** TEXT SHOWN **
^^^^

# PS3 Beyond: Beyond Two Souls Stuttering and Freezing



## jim11 (May 23, 2011)

Got a copy of this game. Awesome game with realistic graphics. However, what ruining my experience with this game is that it has some brief stuttering and freezing problems. Mine already freeze several times I'm not even beat the game yet. Anyone having the same problem?


----------



## scooby (Jun 24, 2009)

I hope its not a problem a lot of people are having. I'm very interested in playing this game. I'll wait until I hear more about the problems.


----------



## Richard Pawgins (Jul 11, 2013)

ur console is probably overheating


put it in an area thats not cramped and will allow the PS3 to have decent airflow



if u have an air conditioner in ur room turn that one while ur gaming


----------



## WillYouStopDave (Jul 14, 2013)

Richard Pawgins said:


> if u have an air conditioner in ur room turn that one while ur gaming


 Also, if you have a small personal fan, sit it near the unit and aim the airflow directly at the vent holes (if it has them). Anything that has a chip that gets too hot is surprisingly easy to cool but I don't know if just turning the AC on will help that much unless your room is hot.

^^^^

** RECORDS SUPPLIED **

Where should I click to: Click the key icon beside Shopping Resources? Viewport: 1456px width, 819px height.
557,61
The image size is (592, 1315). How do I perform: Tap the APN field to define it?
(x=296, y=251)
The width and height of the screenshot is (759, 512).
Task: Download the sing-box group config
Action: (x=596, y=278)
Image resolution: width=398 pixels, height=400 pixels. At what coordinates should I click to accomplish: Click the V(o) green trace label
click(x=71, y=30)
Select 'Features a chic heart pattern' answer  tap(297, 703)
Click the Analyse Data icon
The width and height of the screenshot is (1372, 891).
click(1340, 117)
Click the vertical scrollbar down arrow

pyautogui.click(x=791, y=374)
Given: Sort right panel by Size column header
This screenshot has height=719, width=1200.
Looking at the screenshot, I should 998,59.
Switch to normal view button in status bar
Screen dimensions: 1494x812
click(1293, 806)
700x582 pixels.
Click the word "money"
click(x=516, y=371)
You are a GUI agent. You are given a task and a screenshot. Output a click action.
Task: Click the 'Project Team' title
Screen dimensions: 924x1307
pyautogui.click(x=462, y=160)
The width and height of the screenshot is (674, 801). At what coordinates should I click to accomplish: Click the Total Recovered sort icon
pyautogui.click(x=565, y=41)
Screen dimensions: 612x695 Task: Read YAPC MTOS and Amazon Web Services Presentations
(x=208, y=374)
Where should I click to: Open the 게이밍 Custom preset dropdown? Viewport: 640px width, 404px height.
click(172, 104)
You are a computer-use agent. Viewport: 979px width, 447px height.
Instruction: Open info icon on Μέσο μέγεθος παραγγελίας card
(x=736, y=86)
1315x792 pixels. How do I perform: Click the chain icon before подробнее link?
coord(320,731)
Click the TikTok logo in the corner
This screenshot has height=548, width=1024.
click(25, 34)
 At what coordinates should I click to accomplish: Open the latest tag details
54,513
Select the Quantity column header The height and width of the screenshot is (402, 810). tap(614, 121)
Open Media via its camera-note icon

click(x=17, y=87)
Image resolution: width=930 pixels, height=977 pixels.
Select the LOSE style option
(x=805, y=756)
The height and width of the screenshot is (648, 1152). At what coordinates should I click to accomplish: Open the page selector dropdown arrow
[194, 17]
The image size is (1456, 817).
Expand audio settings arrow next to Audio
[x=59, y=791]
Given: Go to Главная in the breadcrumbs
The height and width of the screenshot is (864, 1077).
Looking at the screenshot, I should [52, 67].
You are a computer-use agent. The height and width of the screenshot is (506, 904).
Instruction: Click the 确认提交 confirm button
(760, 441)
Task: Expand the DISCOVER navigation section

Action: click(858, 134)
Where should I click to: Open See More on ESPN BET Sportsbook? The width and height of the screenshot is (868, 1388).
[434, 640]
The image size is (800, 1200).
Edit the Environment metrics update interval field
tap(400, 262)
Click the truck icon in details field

^^^^

** OBJECTIVES **
1. Repeat everything in the forum thread on Beyond: Two Souls freezing from "Got a copy of" down to "the same problem?", keeping each word and punctuation mark as it stands.
2. Write the next part of the forum thread about Beyond: Two Souls stuttering and freezing on the PS3, picking up after its last post.

** ANSWERS TO THE EXERCISE **
1.
Got a copy of this game. Awesome game with realistic graphics. However, what ruining my experience with this game is that it has some brief stuttering and freezing problems. Mine already freeze several times I'm not even beat the game yet. Anyone having the same problem?

2.
----------



## jim11 (May 23, 2011)

Guys, I turn on air conditioner and I position a mini fan in front of the ps3 slim every time I turn it on. I don't think it's overheating issue as other games work fine. Only this game cause me lags and freezes. I understand that there are some games having these problems but Beyond two souls has unusual amount of lags and freezes. 

OK I googled the problem with this game, it seems like some people having the same issues at the same chapter. Applying the latest update did nothing to solve it.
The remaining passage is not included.